En el corazón de Tonalá, Jalisco, en la intersección de las calles Santos Degollado y Cruz Blanca, existe una pequeña capilla que, aunque discreta en su arquitectura y a simple vista inadvertida, encierra una historia fundacional. En su sobriedad reside una elocuencia profunda, una lección sobre el poder, la memoria y la posibilidad de un diálogo más justo con el pasado.
Corría el año de 1530, cuenta la historia, que en ese lugar se celebró la primera misa en esta región nombrada Nueva Galicia. Aún era inexplorado el occidente del actual México cuando los frailes franciscanos Miguel de Padilla, Ignacio de la Vega y Francisco de Zamora oficiaron aquella ceremonia. Más allá del acto religioso, marcó el comienzo de un proceso de transformación que redefiniría la vida de las poblaciones originarias de los valles jaliscienses.
La Capilla de la Cruz Blanca, como se le conoce, no solo simboliza la llegada del cristianismo a estas tierras, sino también la imposición de una nueva forma de ver y entender el mundo.
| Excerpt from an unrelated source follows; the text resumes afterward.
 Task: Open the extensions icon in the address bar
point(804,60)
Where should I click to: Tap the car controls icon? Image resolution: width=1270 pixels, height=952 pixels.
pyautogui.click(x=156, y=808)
Construida como un símbolo de victoria para los conquistadores, encabezados por el polémico Nuño de Guzmán; puede leerse como un gesto de agradecimiento divino por el triunfo militar, y/o como una forma de marcar territorio, de inscribir en el espacio físico el dominio de una cosmovisión sobre otra.
Este pequeño santuario ha sido testigo del paso del tiempo y de los múltiples significados que la comunidad le ha conferido. Su fachada y sus muros convocan no solo a la fe, también a la memoria y al olvido en una reflexión inevitable: ¿qué se ganó y qué se perdió en aquel encuentro? ¿Qué quedó de las creencias, los rituales y las formas de vida? ¿Qué ecos de las voces originarias sobreviven en la religiosidad actual? ¿Cómo se vive hoy ese legado?
Para los tonaltecas, la capilla es mucho más que un vestigio colonial, tiene un significado que trasciende lo religioso. Es parte de su identidad colectiva, un lugar donde convergen la herencia colonial y la memoria ancestral. Esto se expresa en celebraciones como la Fiesta de las Cruces (3-15 de mayo), pues combina fe y tradición con procesiones, danzas, misas, música y convivencia comunitaria en honor a la Santa Cruz. Es un dialogo entre lo impuesto y lo heredado, entre la fe y la resistencia. Una reinterpretación local que fusiona tradiciones antiguas y nuevas creencias.
En la parte posterior se encuentra una pieza que profundiza aún más el diálogo entre pasado y presente: un cuadro de cerámica que representa la invasión de los españoles a la región, inspirado en el Lienzo de Tlaxcala. Este elemento visual conecta la historia del lugar con el arte actual, las narrativas coloniales y la memoria de sus raíces indígenas al tiempo que nos interroga: ¿quién narra la historia? ¿Qué silencios la atraviesan?
Así, la Capilla de la Cruz Blanca es más que una edificación. Es un símbolo de la complejidad de nuestra historia, que invita a repensar los orígenes de nuestra cultura, a escuchar las voces que fueron acalladas y en medio del silencio de la piedra, encontrar posibles respuestas. Visitarla no es solo un acto devocional o turístico, sino una oportunidad para meditar sobre quiénes somos y cómo podemos construir un futuro que reconozca todas las voces, incluso aquellas que fueron silenciadas.
Para saber
Esta entidad está compuesta por aspectos de índole multicultural que durante su proceso evolutivo ha forjado de manera distintiva su identidad. Sus habitantes como parte esencial de sus componentes producen la herencia cultural material e inmaterial, representada por su entorno natural, arquitectura, urbanismo y tradiciones, los cuales, se encuentran sujetos a un proceso constante de adaptación a los tiempos modernos.